Il caso Volvo, marchio storico svedese passato in mani cinese, i cui prodotti sono in parte ancora realizzati in Svezia, in parte in Cina e in parte negli stessi Usa, consente di capire che nè noi, nè gli statunitensi potremmo applicare dazi in ragione delle fabbriche prodotto degli Usa in grado di esportare nella stessa Europa.
D’altronde la disparità di costo tra le auto di qualunque motorizzazione realizzate in Cina e quelle in Europa, e/o negli States, è superiore di una percentuale che oscilla tra un minimo del 50% e il doppio, grazie al contributo dello Stato cinese che hanno ricevuto. Diventa indispensabile porre un freno all’importazione, ma parimenti definire una governance Ue in grado di produrre a condizioni più favorevoli, ottenere sostegno comunitario paritetico e allargare il confine delle produzioni agli accessori specie delle componenti elettroniche - leggasi microchip- da produrre in Eurolandia. Serve una crescita comunitaria, che porti a un rafforzamento nei mercati chiave, e derivi da comparti manifatturieri e finanziari più integrati e competitivi, in modo da riuscire a crear valore per tutto il sistema socio economico-comunitario.
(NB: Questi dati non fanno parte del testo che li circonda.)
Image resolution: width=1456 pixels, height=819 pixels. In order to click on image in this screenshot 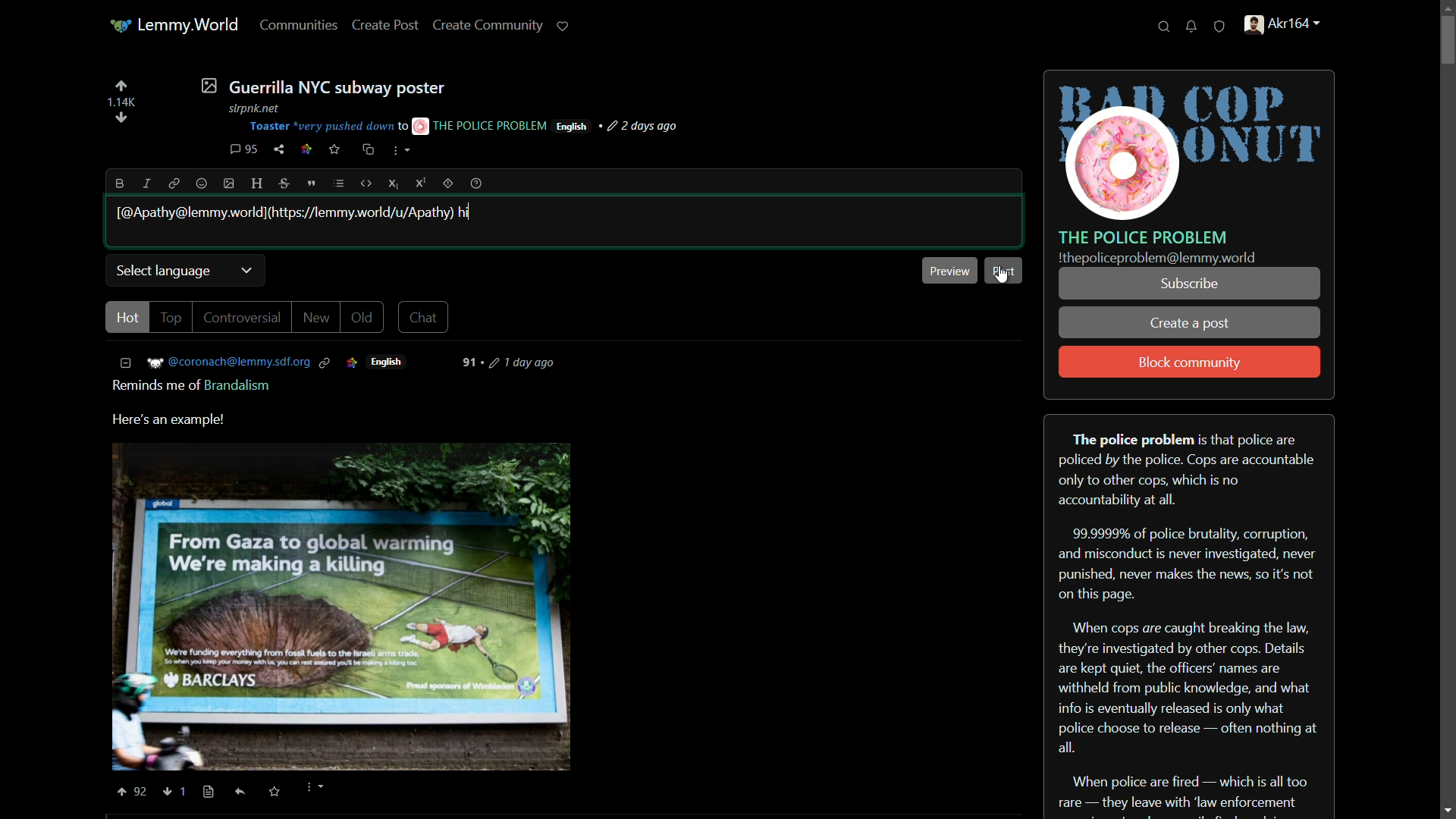, I will do `click(230, 184)`.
Eurolandia non solo deve fronteggiare la concorrenza di Cina e paesi limitrofi, e in un futuro sempre più prossimo pure dell’India, ma anche del suo miglior alleato, gli Usa, che però è anche un grande competitor che supporta l’attrattività Ue con flussi turistici ad alto potere d’acquisto e che negli ultimi 12 mesi per Italia e Francia ha rappresentato una componente essenziale per sostenere il pil. Quindici anni fa Usa ed Eurozona avevano un pil equivalente, ora quello di Eurolandia è di circa 15 trilioni di dollari, quello Usa è poco inferiore al doppio. Un ulteriore dato sconfortante riguarda la popolazione, quella dell’Ue è di 450 milioni, rispetto ai 340 milioni degli Stati Uniti, eppure realizza il doppio.
Puntare a recuperare parte del divario è possibile, ma oggi nessuna nazione Ue è in grado di esprimere appieno il suo potenziale senza il successo comunitario. Il livello nazionale è importante, ma senza un forte quadro europeo sovra ordinato non potrà essere raggiunto compiutamente il suo potenziale. Le nazioni Ue devono lavorare insieme, senza farsi concorrenza, e farlo in maniera concreta così da rimuovere le barriere che ne impediscono la crescita, tra cui spiccano la differente fiscalità e il modello sociale di quiescenza, che vanno resi omogenei. Solo così si potrà realizzare una Ue forte, competitiva e coesa.